PROBLEM TO SOLVE
Every line holding the string "Viewport" should be copied out of the listing.
==== DATASET RECORDS
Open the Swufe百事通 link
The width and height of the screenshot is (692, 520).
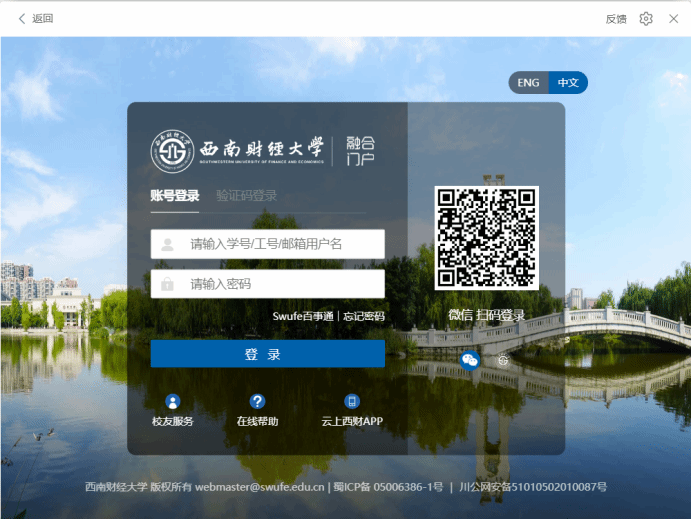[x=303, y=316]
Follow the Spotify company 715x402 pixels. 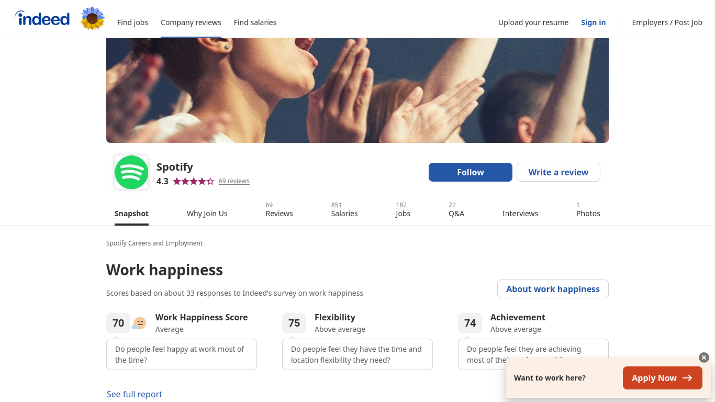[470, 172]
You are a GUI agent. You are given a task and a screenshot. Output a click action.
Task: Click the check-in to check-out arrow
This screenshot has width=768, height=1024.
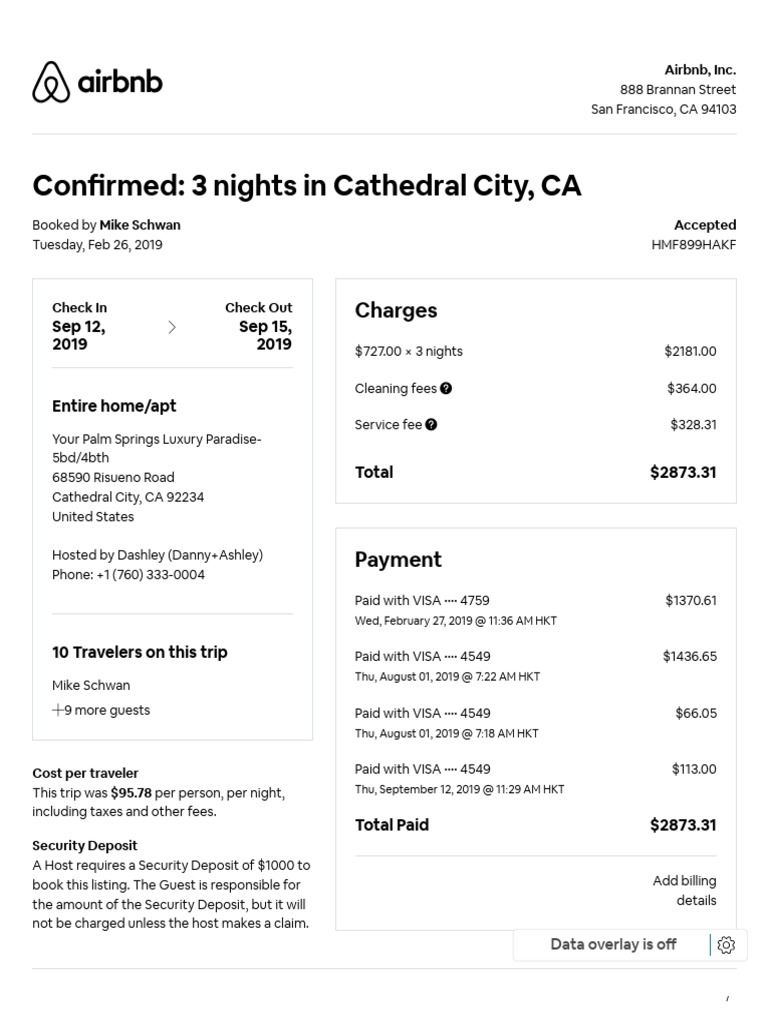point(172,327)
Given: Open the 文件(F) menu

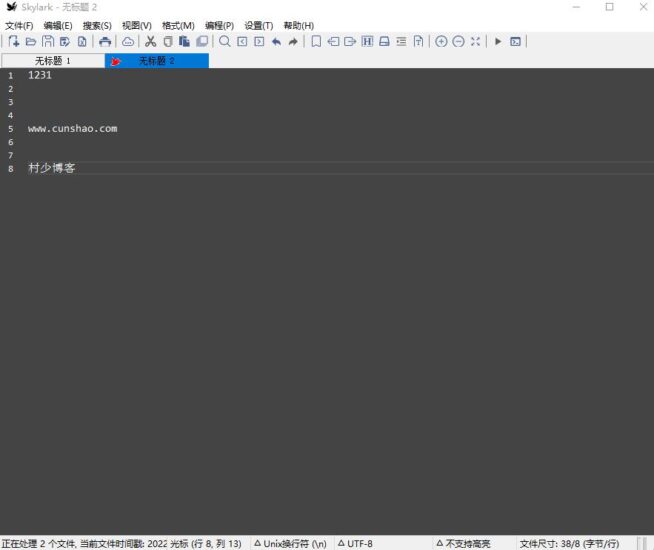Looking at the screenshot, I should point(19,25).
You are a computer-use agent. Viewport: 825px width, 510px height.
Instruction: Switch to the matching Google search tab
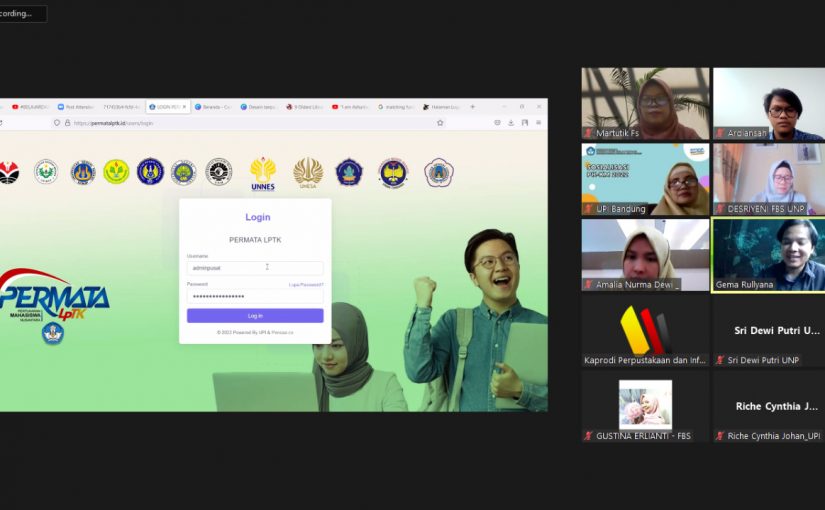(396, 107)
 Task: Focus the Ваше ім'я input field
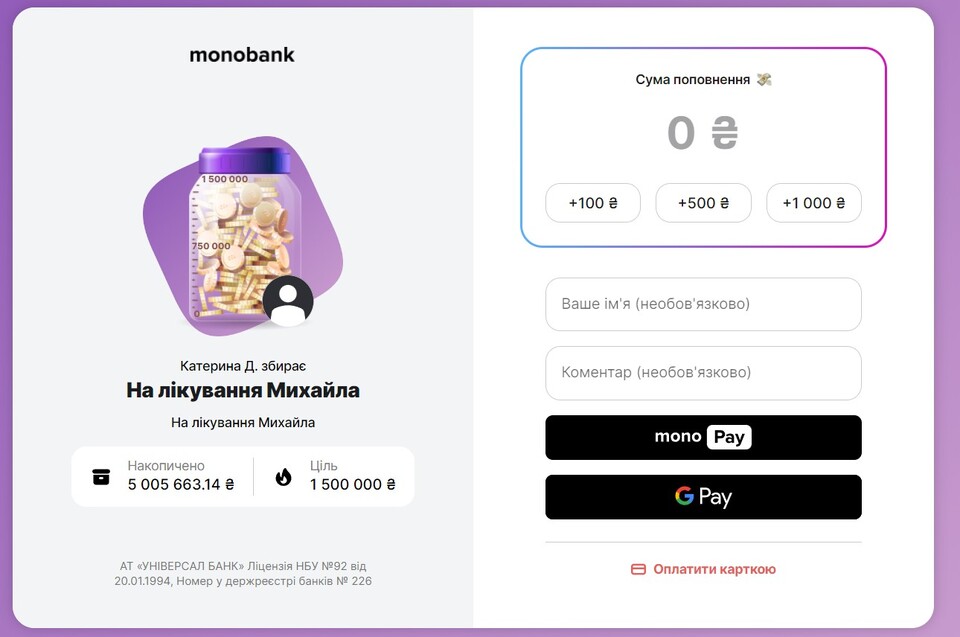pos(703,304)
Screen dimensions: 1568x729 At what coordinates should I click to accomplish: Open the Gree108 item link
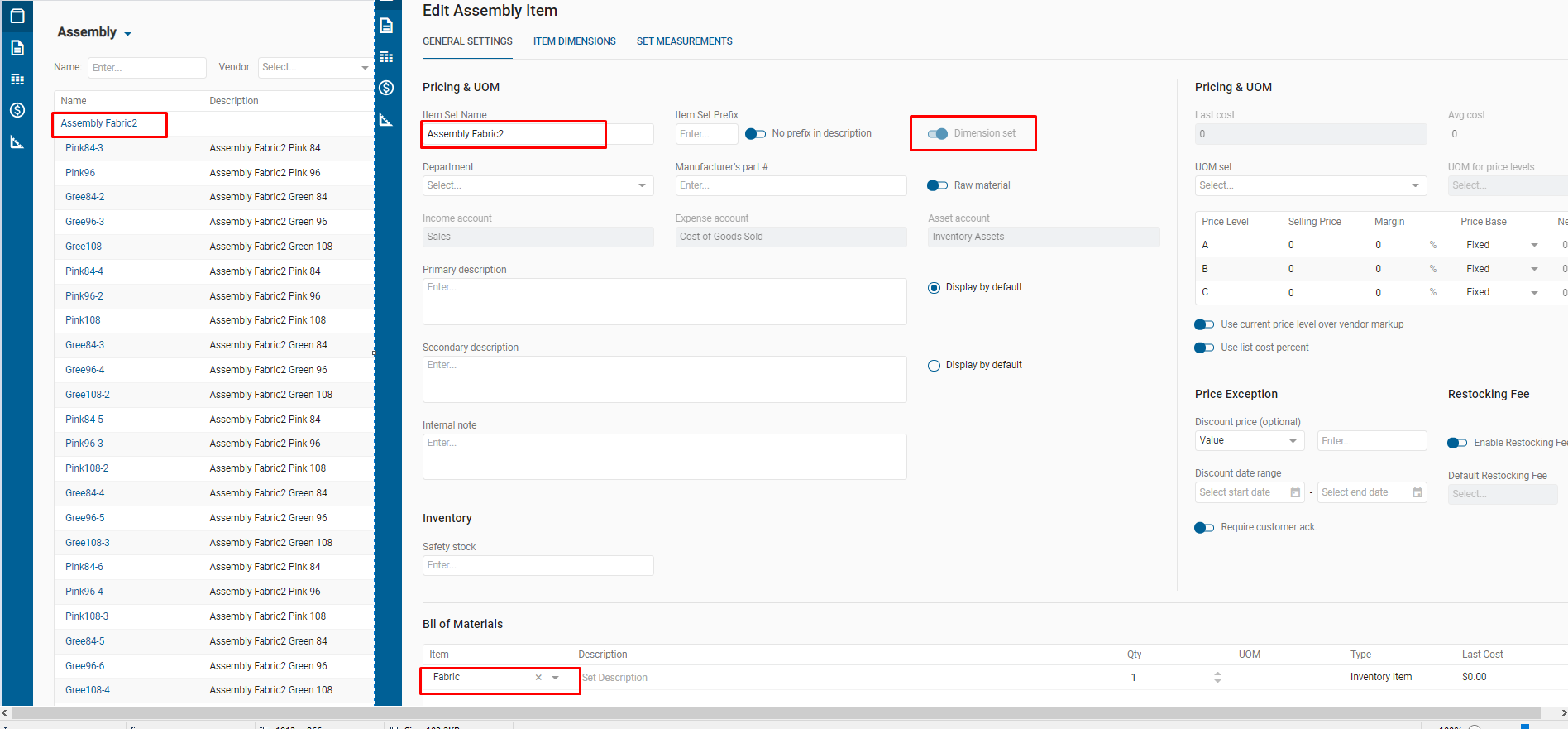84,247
========
==== DATASET RECORDS
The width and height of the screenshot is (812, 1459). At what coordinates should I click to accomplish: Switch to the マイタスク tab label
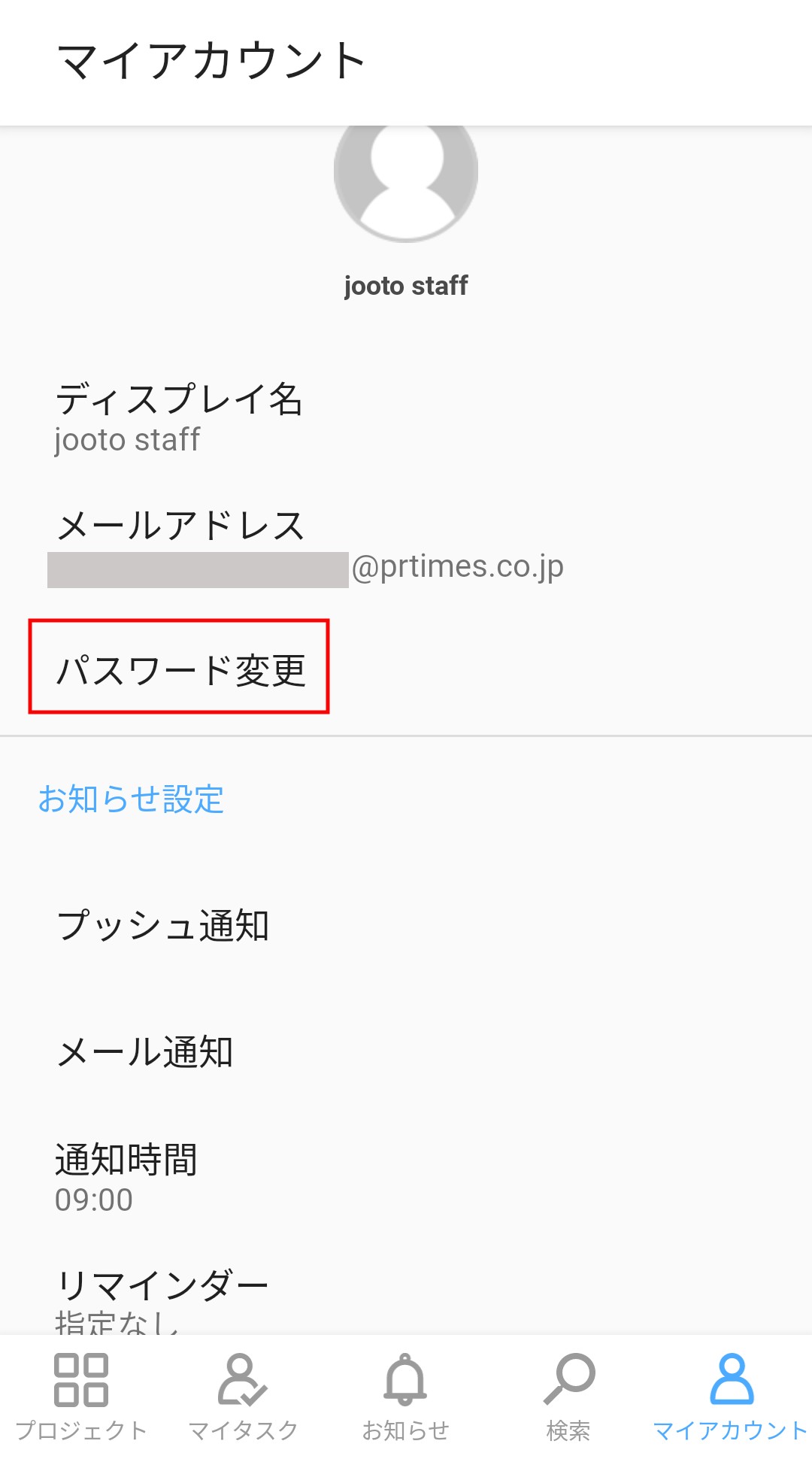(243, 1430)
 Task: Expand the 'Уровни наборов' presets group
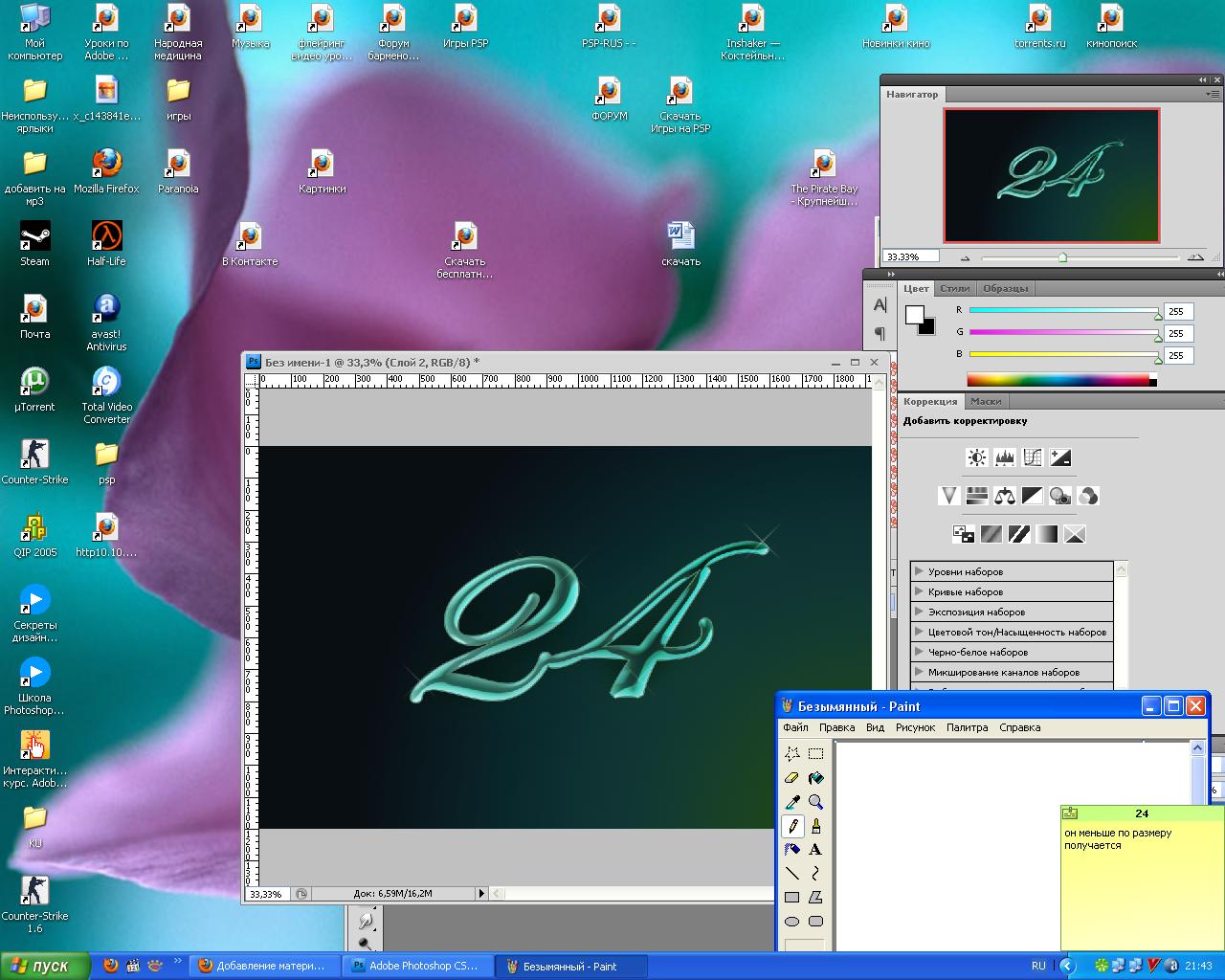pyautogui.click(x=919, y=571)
========
==== DATASET RECORDS
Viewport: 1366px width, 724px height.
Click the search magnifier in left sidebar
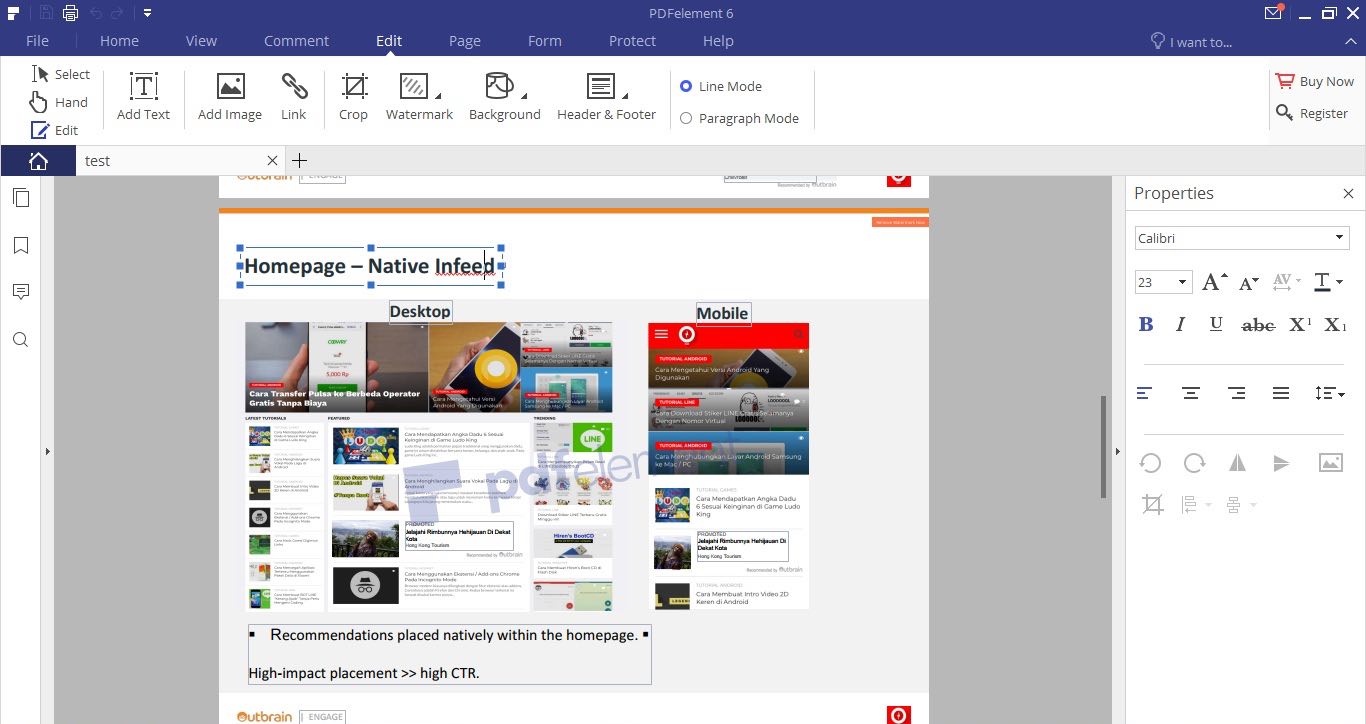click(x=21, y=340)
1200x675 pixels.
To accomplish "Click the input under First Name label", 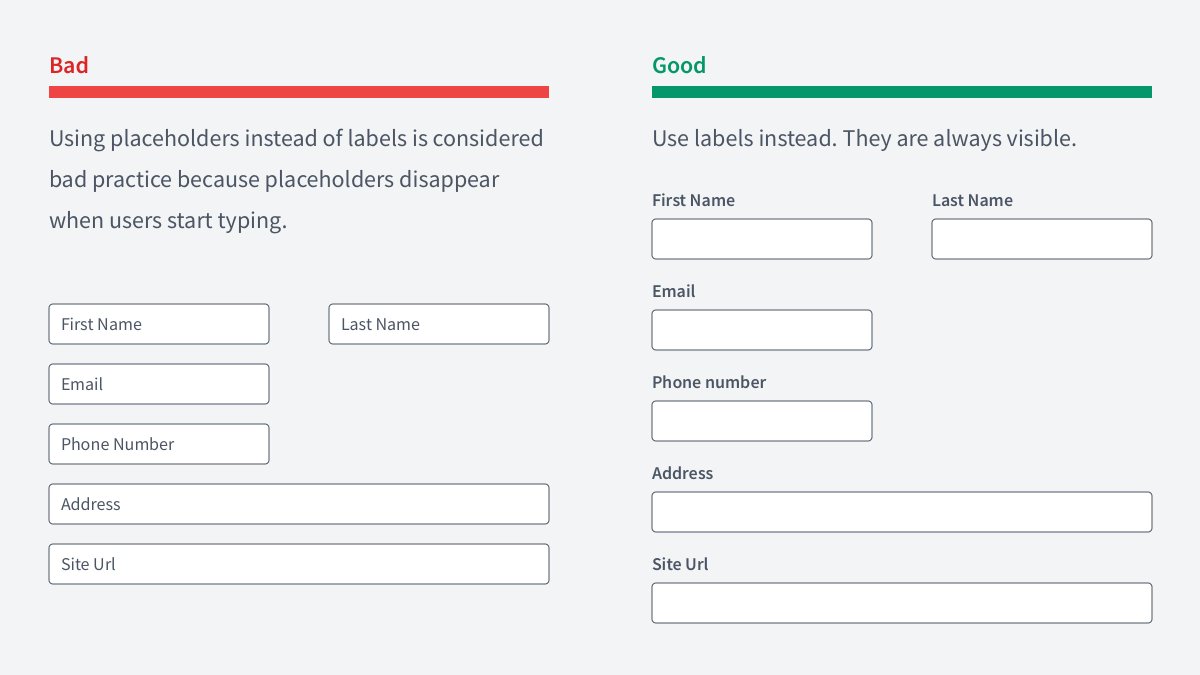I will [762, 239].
========
YOUR SOLUTION
You are a computer-use agent. Viewport: 825px width, 510px height.
Viewport: 1366px width, 724px height.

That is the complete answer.